Installing a laminate floor yourself means you can customize the look and layout to your liking. Those choices also mean you’re responsible for the way the floor looks when it’s done. Below are the major decisions you need to consider before laying down a laminate floor.
Can you install laminate flooring yourself?
The steps are similar if you want to install vinyl click flooring. The difference? Vinyl click flooring is typically waterproof and doesn’t require an underlayment. That moisture resistance can also make it more appropriate for high humidity spaces like bathrooms.
Removing the Old FloorThe first challenge of installing a new laminate or vinyl click floor is removing the old one. Carpet and any accompanying tacks must be pried up. Wood boards may need to be separated from an underlying floor (unless you’re planning to install the floor on top of an older wood floor).
Some floors may need to have a plywood layer nailed in to create a level surface. Removing the baseboards from the walls will also make installing the new laminate floor easier. After removing all of the old flooring, be sure to clean well underneath to avoid any bumps in the finished floor.
Measuring the Space
Accurately measuring a space often means dividing the room into separate areas and then surveying the length and width of these sections. Given how laminate flooring is laid out, the sections may need to be installed separately.
For starters, you need to pick out the laminate flooring that suits your taste and budget. You also need to get an underlayment. If you’re not removing and re-installing the baseboards, you probably need quarter round wood lining. To get the amount you need, measure the baseboard length and get a little extra, just to be safe.

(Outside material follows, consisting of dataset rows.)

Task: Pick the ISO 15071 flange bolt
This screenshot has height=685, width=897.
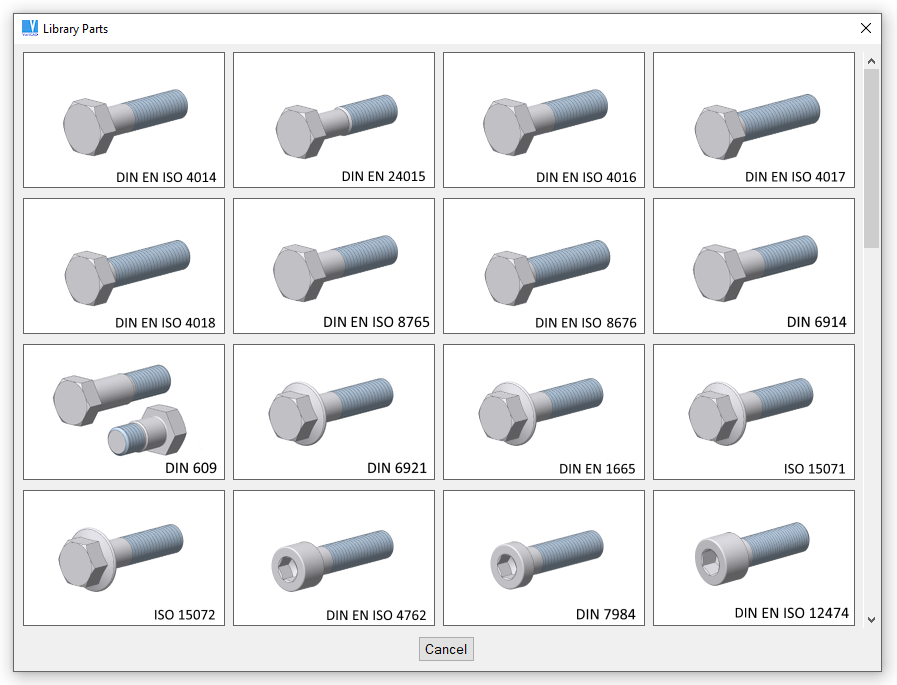Action: point(754,412)
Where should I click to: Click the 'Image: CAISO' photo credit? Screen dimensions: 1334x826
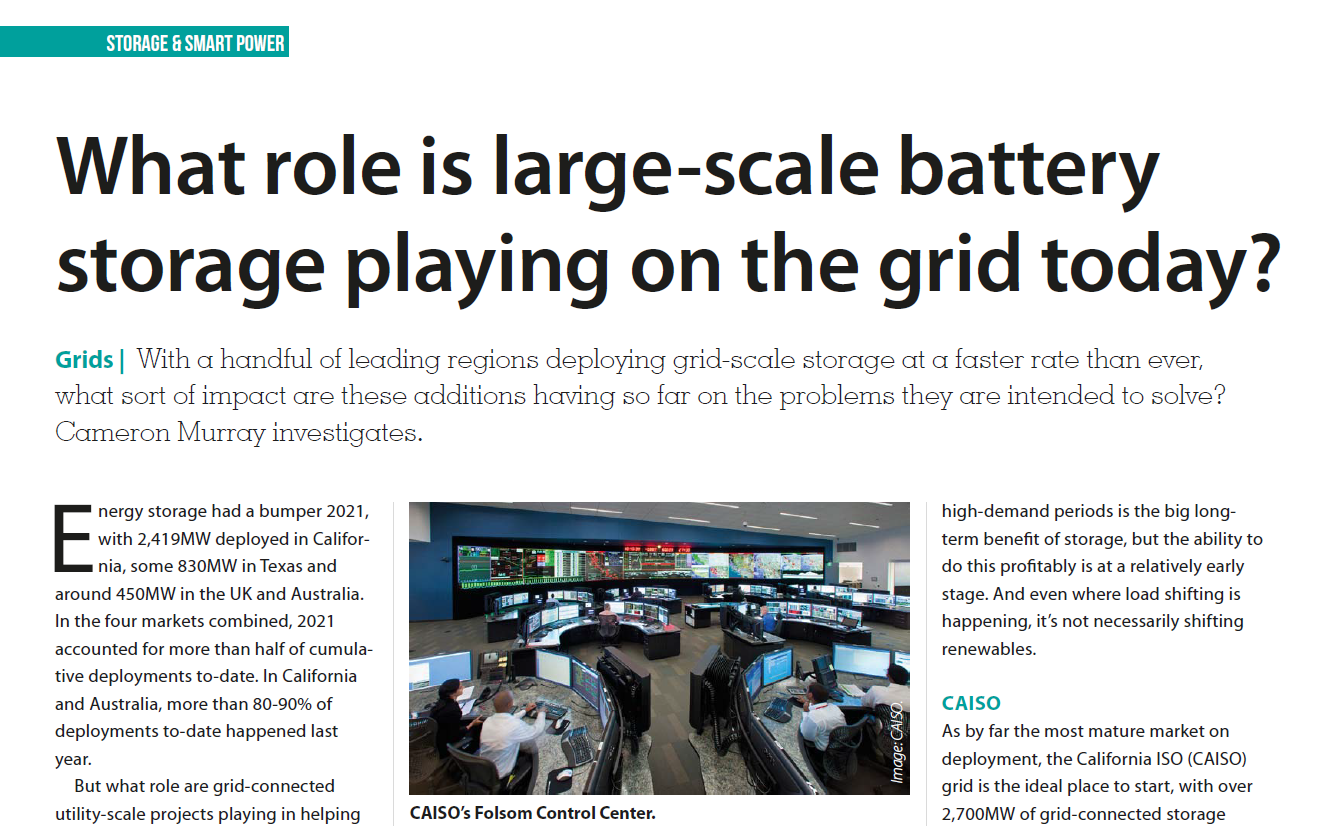pos(897,743)
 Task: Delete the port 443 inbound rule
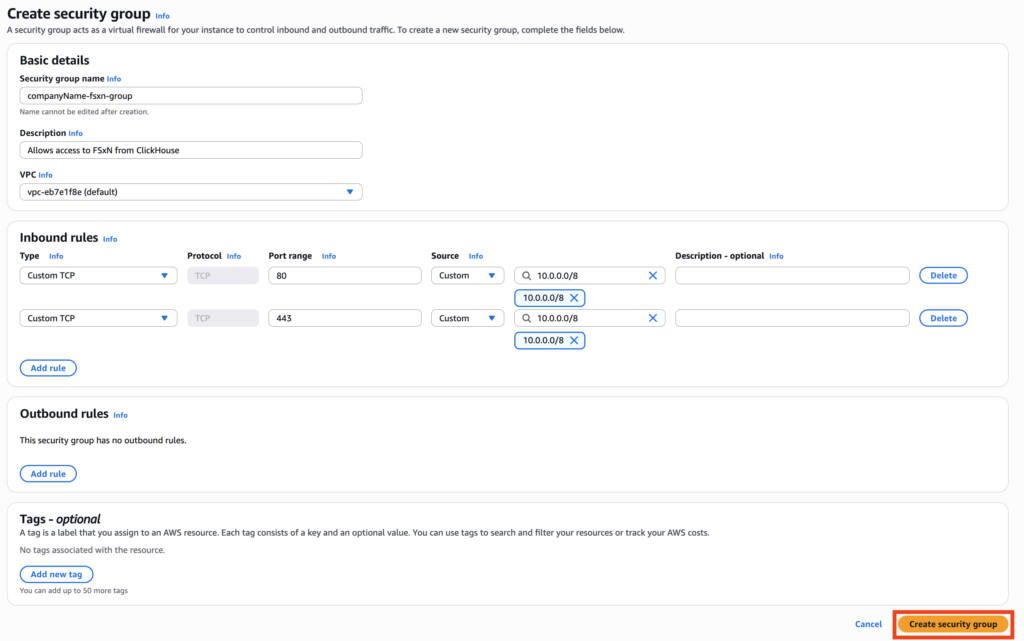pyautogui.click(x=943, y=319)
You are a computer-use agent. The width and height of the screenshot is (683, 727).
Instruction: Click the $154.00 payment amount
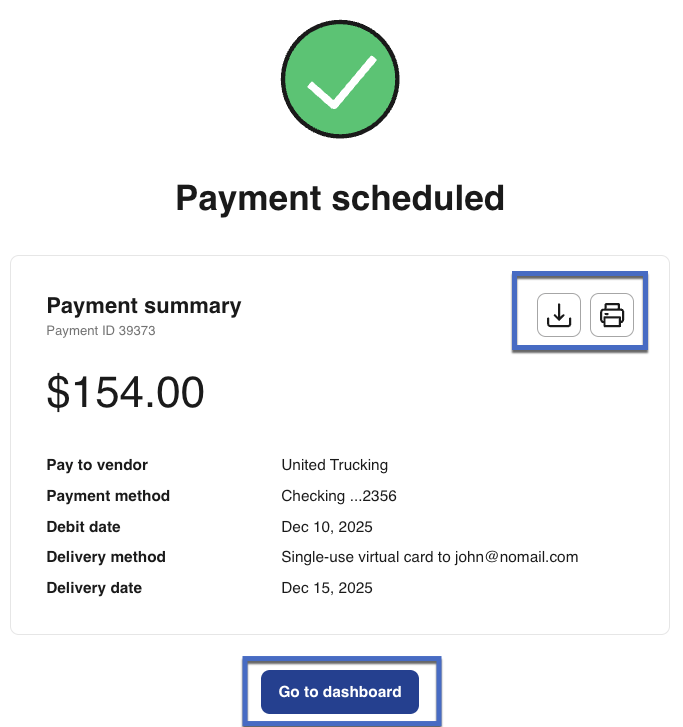(x=125, y=392)
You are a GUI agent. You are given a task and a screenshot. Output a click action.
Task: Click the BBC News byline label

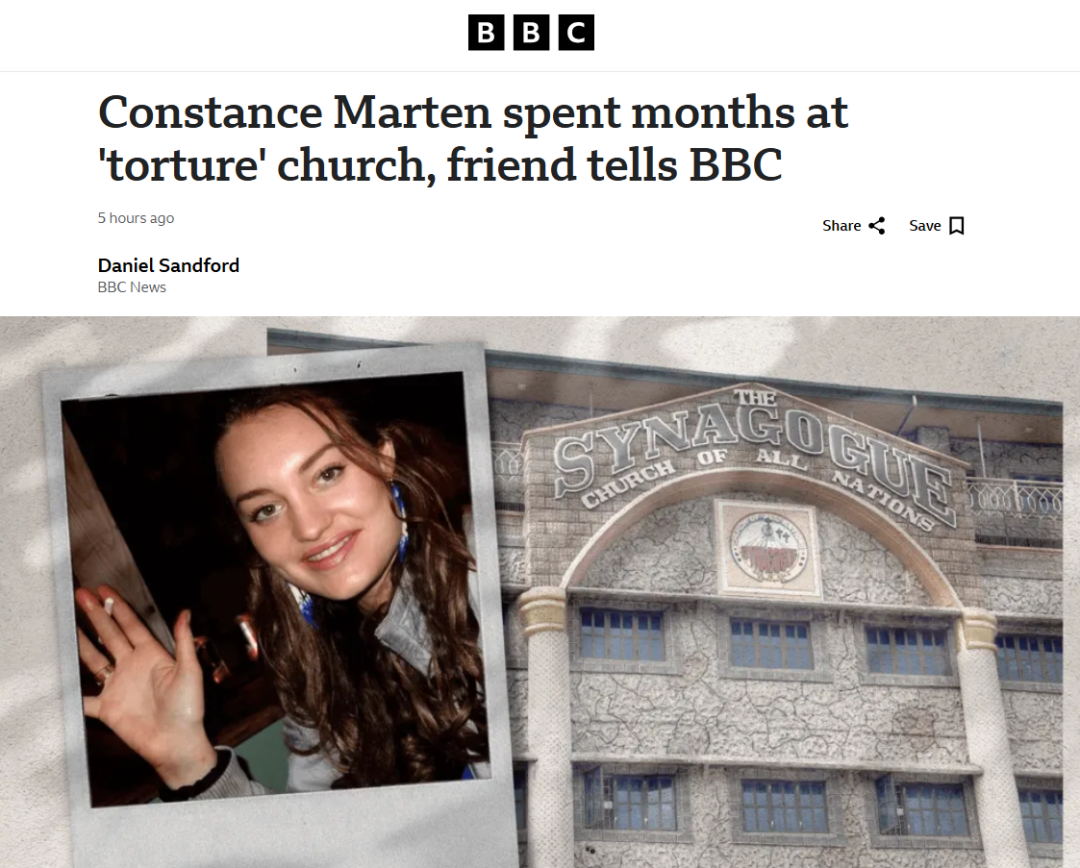click(x=132, y=287)
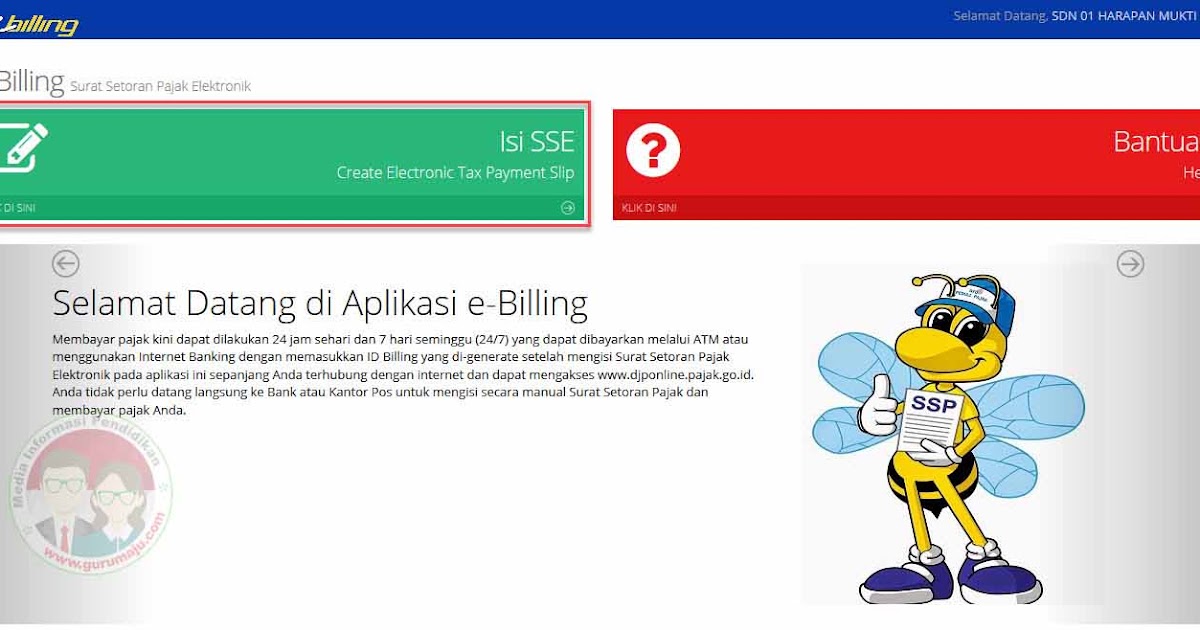This screenshot has height=630, width=1200.
Task: Click KLIK DI SINI on the red tile
Action: (649, 208)
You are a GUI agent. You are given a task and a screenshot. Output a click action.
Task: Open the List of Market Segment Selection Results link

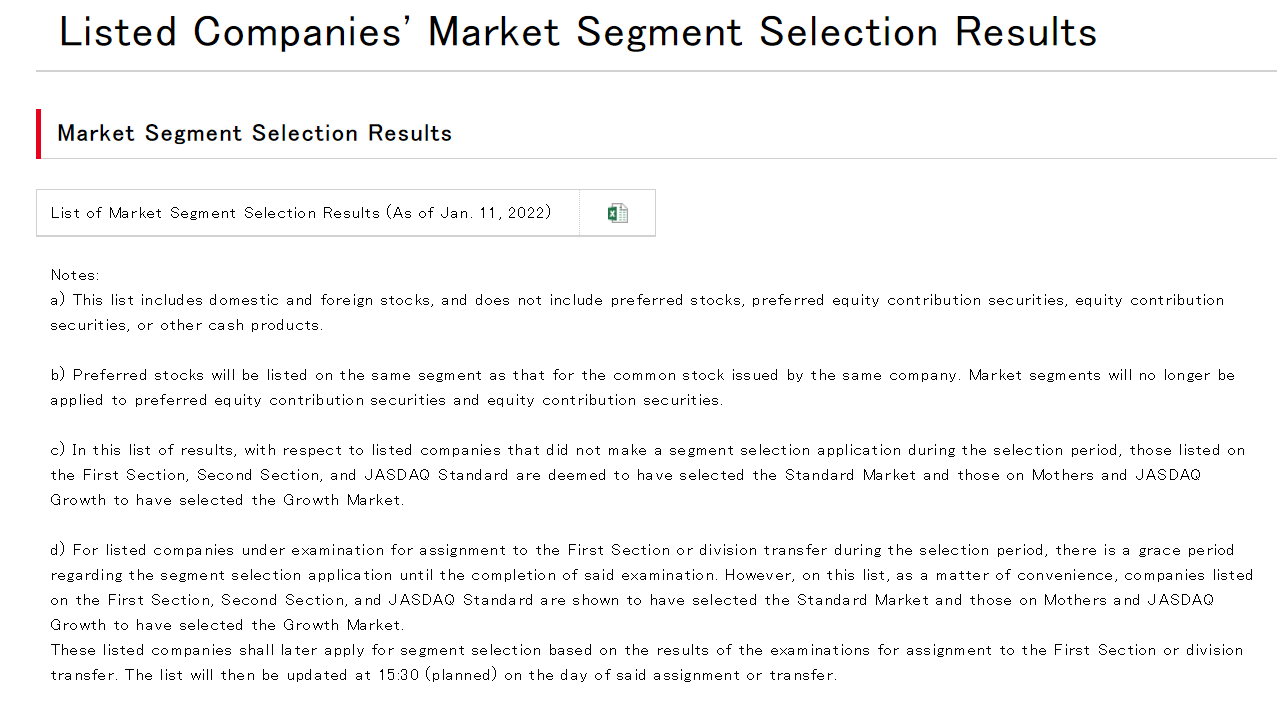click(301, 213)
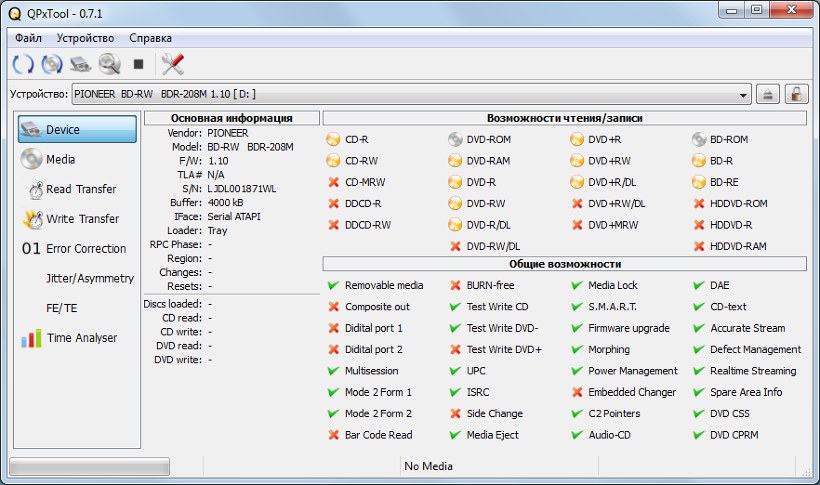Open the Файл menu
This screenshot has height=485, width=820.
28,37
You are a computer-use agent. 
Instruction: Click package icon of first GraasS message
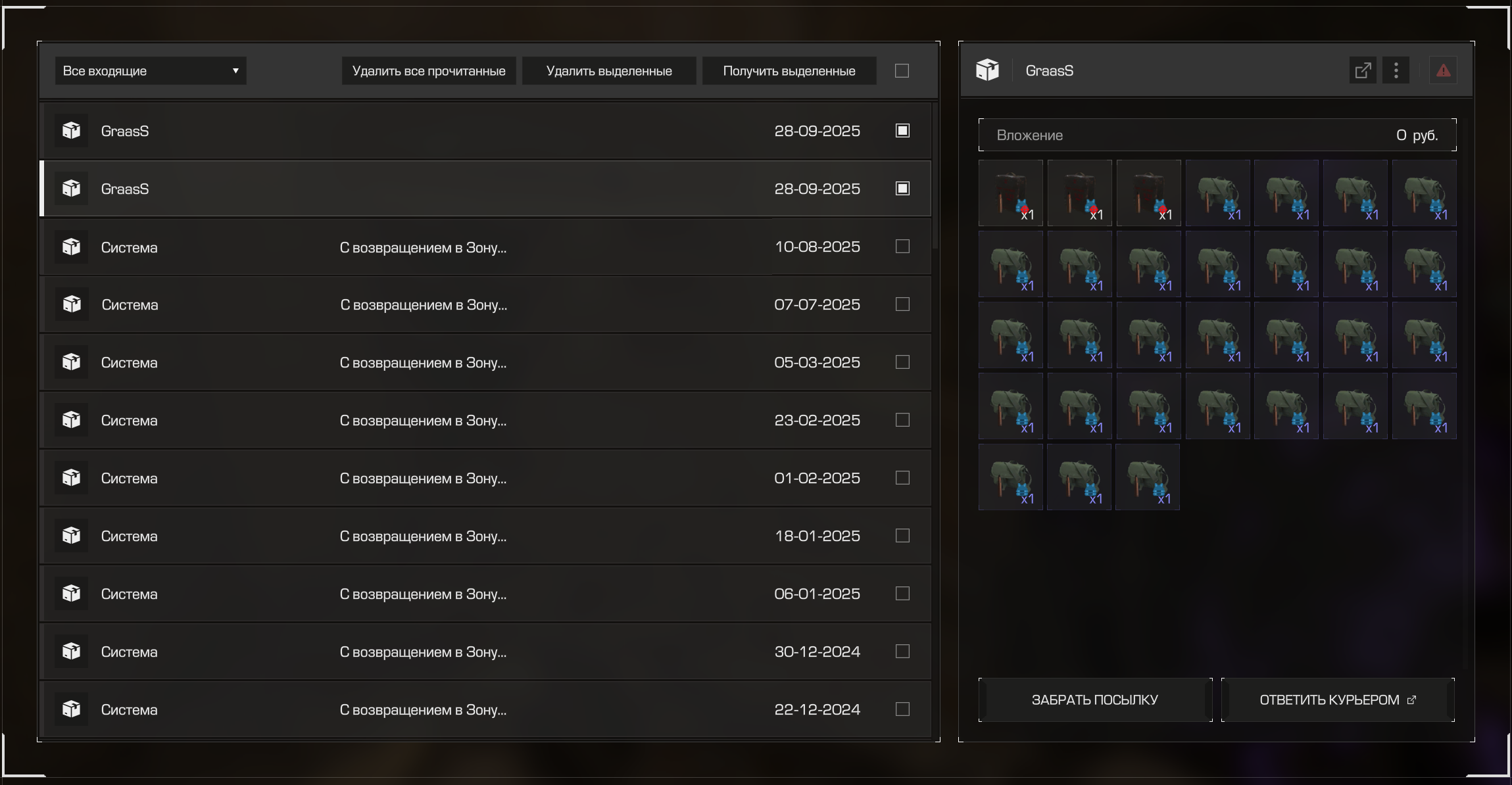point(71,131)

You’ll also need to purchase transition pieces for the threshold between the rooms and possibly quarter round wood to finish the floor against the baseboards.
The underlayment keeps a laminate floor dry. Some higher quality underlayment also works as sound proofing and is mildew resistant. Standard underlayment has sticky edges, making it easy to unroll and stick down the layer as you go. Individual sheets need to be taped together to create a unified layer.
Laying the Planks
The direction you’ll lay down the panels (lengthwise or widthwise) is a matter of personal taste. Do your best to pick a flat wall and keep the lines parallel. You also need to allow for a small space that allows the wood in the flooring to expand during the warm weather. In addition to aligning the flooring with a gap, you may also need to trim out a tongue on the first row of planks.
You’ll likely need a miter saw or similar tool to size the planks and fit in the flooring. An oscillating tool can come in handy for slicing off the bottom of the wall trim when necessary to slide the plank under the molding. Smaller power saws may also be necessary to cut out the shapes that will help make the planks fit snugly against the wall. Installers often have preferred approaches to installing. Some like to keep the size of the planks fairly random so the end result appears more natural.
Others have geometric patterns they like to use. Whatever you do, try to plan it out before you buy the materials, since some patterns require more laminate planks. A rubber hammer will be useful to keep the planks in place. Joints can be tightened by using a cutoff piece of laminate to help tap in the other pieces. The last row of a room often demands a pull bar to help get it into place.
Quarter round sections of wood can create a finished look around the edges of the room. These typically need to be cut on the miter angle and nailed in either by hand or with a compressed air gun. Use caulk to fill in gaps between the quarter round cuts as well as nail divots. Installing Laminate flooring isn’t as simple as screwing together IKEA furniture.
If you’re DIY-ing for the first time, you may want to test your skills in a closet or other out-of-the-way area where perfection isn’t essential. If you don’t have the confidence or tools to properly install the flooring yourself, there’s no shame in calling a professional.